Rebuilding cluster, few question about shards, index organization and retention

Hello,

I'm in the process of rebuilding our cluster and after some reading, I'm still not sure I get it right.

Current status: 3 node cluster that is used for log storage from our servers. I process them with logstash and then save them to daily indexes, separating different log types(httpd,postfix,...) with type field. We create cca 10GB-18GB of logs per day and my indexes have 6 shards with 1 replica.

What I want with a new cluster is better space eficiency, fastest indexing speed and some retention control.

I did some reading and have sort of a plan in mind, but I'm not sure if I got everything right. Please, point out any mistakes.

  • Space efficency #1: Currently I have all logs in a single index, separated by type. As far as I read, if an index mapping has 100 fields, all those 100 fields are saved with every indexed document. So if I have a document with 10 fields, ES will still save all 100 fields, but most of them will be empty. Is that right? If yes, I was thinking of going with a single index per type.

  • Space efficency #2: If I will be separating logs to type per index, some daily indexes will be really small. I was thinking of moving to weekly or even monthly indexes. Currently, some indexes don't reach 100MB/day, while the biggest ones are around 5GB/day. If I go single index per month, would 150GB-200GB index be too big? What is a recommended index size?

  • Retention control: If I go with log type per index, it will be easier to maintain retention policy. When one type of logs are obsolete, I can just delete index and that's it. With the current setup, the only thing I can remember is Delete By Query which is slow or reindexing. Both require lots of work or resources.

  • Security: I want to limit access with reverse proxy. I read on your site that it's not a 100% safe option, but I think it will be good enough for us.
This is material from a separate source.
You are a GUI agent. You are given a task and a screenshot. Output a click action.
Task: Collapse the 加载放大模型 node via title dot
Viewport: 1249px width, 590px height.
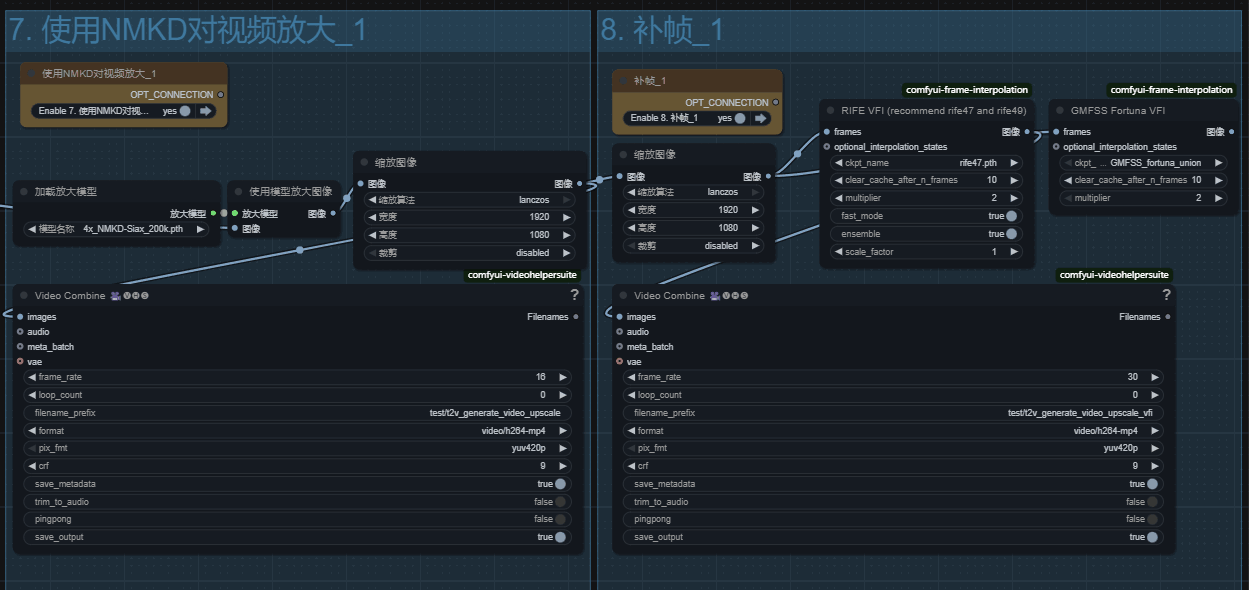tap(23, 191)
Right now I'm using aliases for ACL, but it will be easier for us with type per index, since I can just limit/rewrite URL and give them access to certain type of logs.

  • Shards / replicas: I know this is the most frequently asked question:) How many shards and replicas. AFAIK ideally, you would want 1 shard per index, since every additional shard brings some overhead with it (ES has to fetch data from all nodes and then do mapreduce). But if I only have one shard, I can't scale horizontaly. I think I need some more info from you guys:

    • What is a recommended shard size? I think I read somewhere that shard size should be less than amounth of HEAP SIZE (31GB in my case).
    • Does more shards mean faster indexing speed?
    • Does more shards mean faster searching speed? What about replicas, are they used in searching? Can more replicas make my searches faster?
    • If my index size is 5GB/month, is there any point in breaking it into more shards? I don't need the indexing performance, and I can take care of availability with replicas.
    • If my index size if 200GB/month and my first point is valid, recommended # of shards would be 6-7?
    • If I have multiple data.path on a single node, will one shard be saved in multiple data paths or will the whole shard be in a single path?
    • Lets say I have 2 paths/node and 3 nodes. If my index has 6 indices, ES will save 2 shards/node. But will it also save each shard on a node to a different data path if there is free space?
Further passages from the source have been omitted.